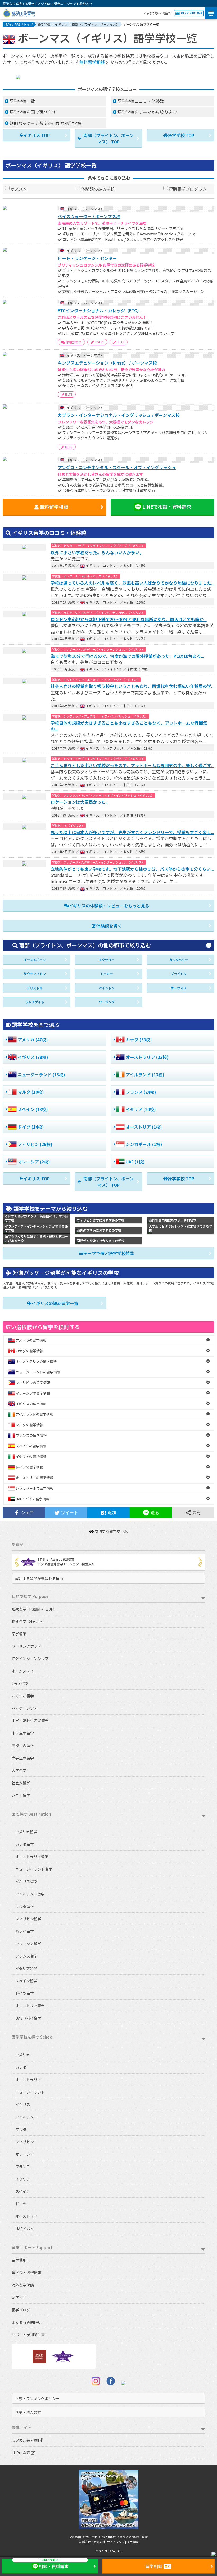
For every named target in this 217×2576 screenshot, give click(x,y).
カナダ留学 (24, 1844)
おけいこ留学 (23, 1695)
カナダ (20, 2067)
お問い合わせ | (92, 2537)
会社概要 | (76, 2537)
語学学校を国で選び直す (33, 112)
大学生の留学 (23, 1757)
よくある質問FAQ (26, 2322)
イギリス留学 (26, 1881)
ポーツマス (179, 988)
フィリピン (24, 2141)
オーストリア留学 (30, 2005)
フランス (22, 2166)
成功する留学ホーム (111, 1531)
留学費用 (19, 2260)
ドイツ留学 (24, 1993)
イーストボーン (35, 959)
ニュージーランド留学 (33, 1869)
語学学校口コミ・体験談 (140, 101)
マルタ (20, 2129)
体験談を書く (109, 926)
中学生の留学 (23, 1733)
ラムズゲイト (34, 1002)
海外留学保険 (23, 2285)
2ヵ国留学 (20, 1683)
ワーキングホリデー (28, 1646)
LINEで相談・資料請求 (166, 506)
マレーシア (24, 2154)
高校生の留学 (23, 1745)
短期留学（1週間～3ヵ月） (34, 1608)
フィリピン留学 (28, 1918)
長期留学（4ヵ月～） (29, 1621)
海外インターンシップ (30, 1658)
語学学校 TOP (181, 135)
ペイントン (107, 988)
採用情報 (132, 2542)
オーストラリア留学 (31, 1856)
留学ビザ (19, 2297)
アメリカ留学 (26, 1831)
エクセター (107, 959)
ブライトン (179, 973)
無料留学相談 (92, 62)
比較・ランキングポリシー (37, 2398)
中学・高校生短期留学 (30, 1720)
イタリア (22, 2179)
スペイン (22, 2191)
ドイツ (20, 2203)
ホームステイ (23, 1671)
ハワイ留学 (24, 1931)
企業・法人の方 (28, 2412)
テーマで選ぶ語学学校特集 (108, 1253)
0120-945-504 (191, 13)
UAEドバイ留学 (28, 2018)
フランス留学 (26, 1956)
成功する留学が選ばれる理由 (39, 1578)
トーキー (106, 973)
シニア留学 (21, 1795)
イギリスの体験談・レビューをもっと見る (109, 905)
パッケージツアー (26, 1708)
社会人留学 (21, 1782)
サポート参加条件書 (28, 2334)
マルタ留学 (24, 1906)
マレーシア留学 (28, 1943)
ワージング (107, 1002)
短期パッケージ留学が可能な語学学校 (46, 123)
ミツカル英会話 (25, 2440)
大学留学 (19, 1770)
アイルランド (26, 2117)
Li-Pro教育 (21, 2452)
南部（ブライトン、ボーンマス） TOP (108, 138)
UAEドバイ (24, 2228)
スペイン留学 (26, 1980)
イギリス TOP (36, 135)
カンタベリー (178, 959)
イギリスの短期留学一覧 (55, 1303)
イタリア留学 (26, 1968)
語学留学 (19, 1633)
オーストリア (26, 2216)
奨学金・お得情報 (26, 2272)
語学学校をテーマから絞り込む (147, 112)
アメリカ (22, 2054)
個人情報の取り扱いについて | (122, 2537)
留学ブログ (21, 2309)
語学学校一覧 (22, 101)
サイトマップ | (116, 2542)
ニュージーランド (30, 2092)
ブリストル (35, 988)
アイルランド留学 (30, 1894)
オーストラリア (28, 2079)
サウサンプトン (35, 973)
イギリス (22, 2104)
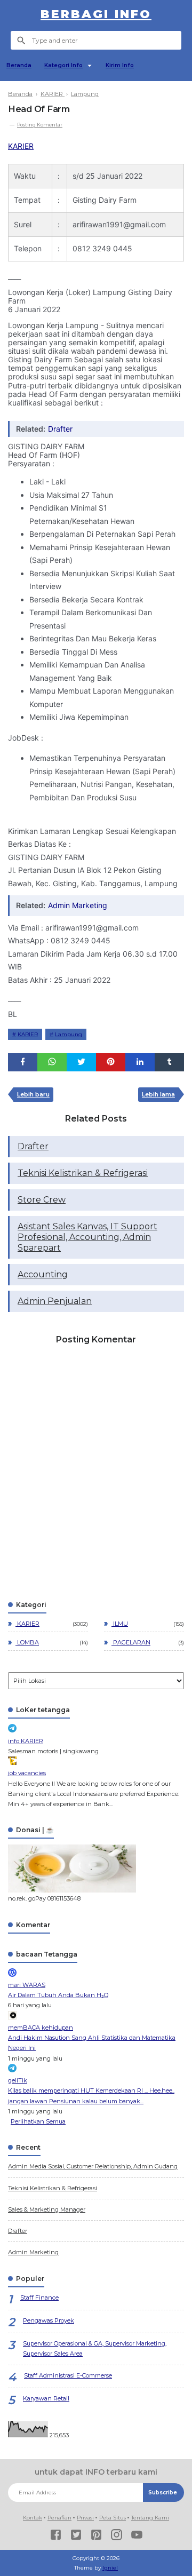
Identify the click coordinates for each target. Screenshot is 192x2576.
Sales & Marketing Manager (46, 2209)
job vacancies (27, 1773)
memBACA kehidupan (40, 2027)
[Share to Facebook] (22, 1062)
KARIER (21, 145)
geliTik (17, 2080)
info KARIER (25, 1741)
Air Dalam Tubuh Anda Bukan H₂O (58, 1995)
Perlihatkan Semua (38, 2121)
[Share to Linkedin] (140, 1062)
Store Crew (42, 1200)
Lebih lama (158, 1094)
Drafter (60, 428)
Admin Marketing (77, 905)
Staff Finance (39, 2297)
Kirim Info (120, 65)
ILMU (119, 1623)
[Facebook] (55, 2536)
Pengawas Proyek (48, 2320)
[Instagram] (116, 2536)
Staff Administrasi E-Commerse (68, 2375)
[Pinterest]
# # # #
### Exercise details
Tally up the lines holding the string "Marketing" in this listing, and report the total alone.

### Exercise response
2